After mulling for a bit (but not wanting to rewrite all the above =), another possibility would be to have someone (paid) responsible for managing the repo. Merging branches, warning people of long-lived ones, deleting stale ones, etc. ... localize the pain to a single person/team and compensate them for dealing with it (e.g., ops).
Jean Duteau (Oct 07 2021 at 22:14):
i was writing up a bunch of stuff and then Gino posted and that was a lot of what I was going to say. :)
can I step back and ask why you decided on Git as your version control platform? Git imposes a certain way of thinking about your source files and how they are managed and that has been imposed on us because of the decision to use Git.
the other question is what alternative would we use if we decided to move away from Git?
I do think that treating the FHIR specification as set of source files was a good decision. And if you do that, then you need a way to manage and control the source files. But it is a different way of thinking then many specification developers at HL7 are used to thinking. I agree with Gino's suggestions on reducing the burden - identify files that are pain points, provide some education to new committers, single out repository managers who can help and/or do some of the required tasks in managing a repository of this size.
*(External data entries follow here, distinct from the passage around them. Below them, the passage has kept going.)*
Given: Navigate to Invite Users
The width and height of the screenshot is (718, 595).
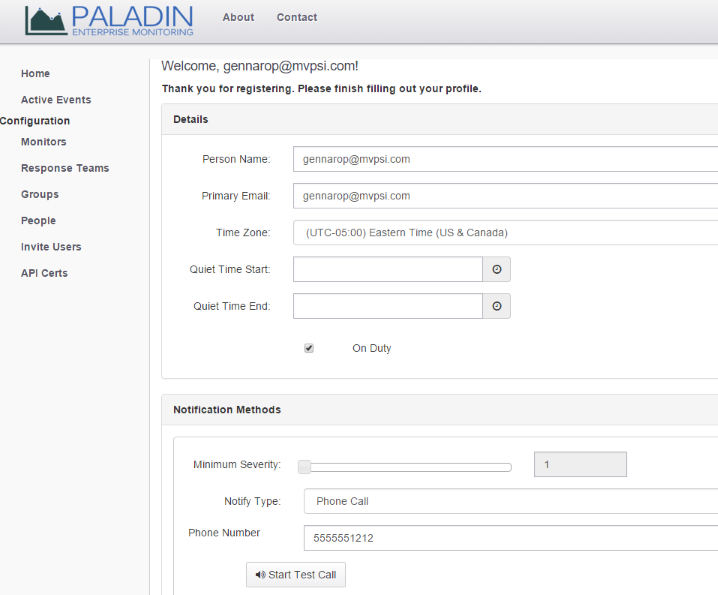Looking at the screenshot, I should pos(51,247).
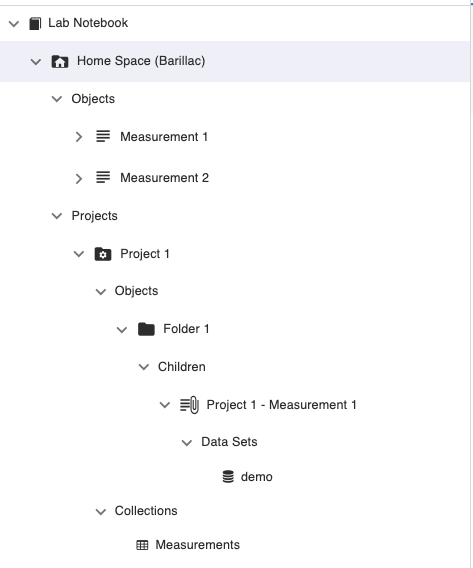473x568 pixels.
Task: Select the Children label under Folder 1
Action: (182, 367)
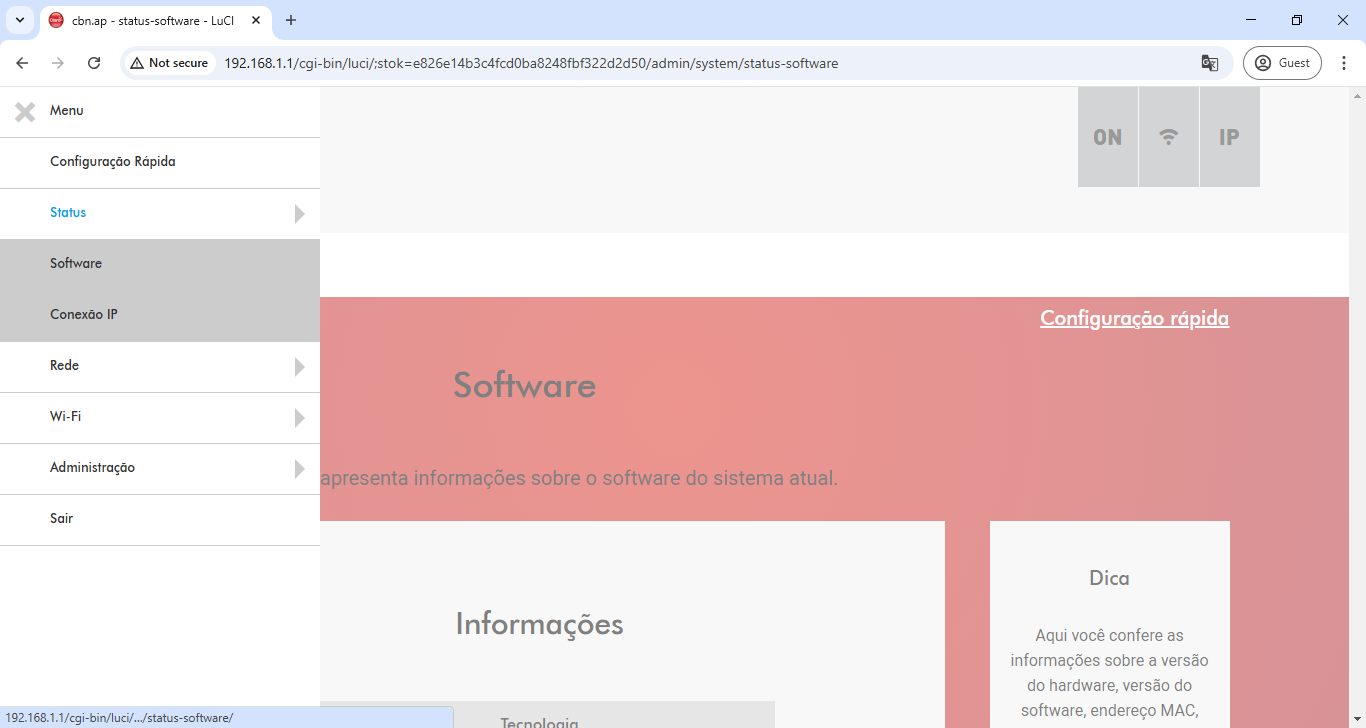Click the Wi-Fi signal status icon

[1168, 138]
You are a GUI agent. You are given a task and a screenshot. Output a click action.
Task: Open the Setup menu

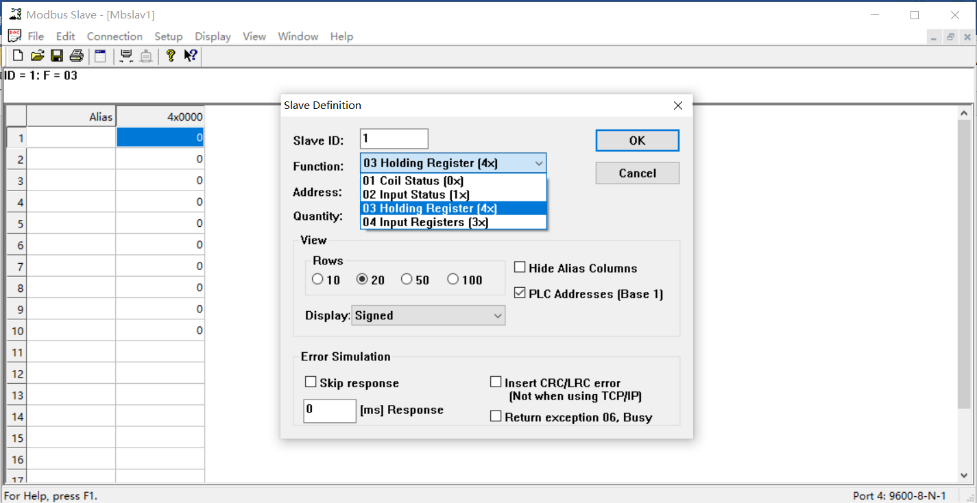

Grahame Grieve (Oct 07 2021 at 22:22):
the files that are the pain points that I've heard about are the txCache files, but they don't really matter - fix them however way. It's source merge conflicts that are the real problem from what I've heard, since they matter
Grahame Grieve (Oct 07 2021 at 22:23):
note that the build is 3hours + longer when I rebuild the txCache. I don't think we want to have build times like that
Grahame Grieve (Oct 07 2021 at 23:56):
why choose git? because of the workflows around it , and in the hope that we could manage it. The second has turned out to not be true
Vassil Peytchev (Oct 08 2021 at 00:17):
There are quite a few things to unpack here.
-
Git != GitHub. Are the beneficial workflows those of git mainly, or the add-ons of GitHub?
-
Related to the previous - are our needs better served by git-flow or GitHub flow
-
The creator of Git has stated that GitHub "creates absolutely useless garbage merges, and you should never ever use the github interfaces to merge anything" - could that be one of the reasons merges are such an issue?
-
There are multiple ways to do the same things - e.g. pull requests from branches, vs. pull requests from forks. Is one better than the others?
-
Should all merges be done without fast-forward (--no-ff parameter)?
-
Do git clients provide sufficient added value compared to the command line interface?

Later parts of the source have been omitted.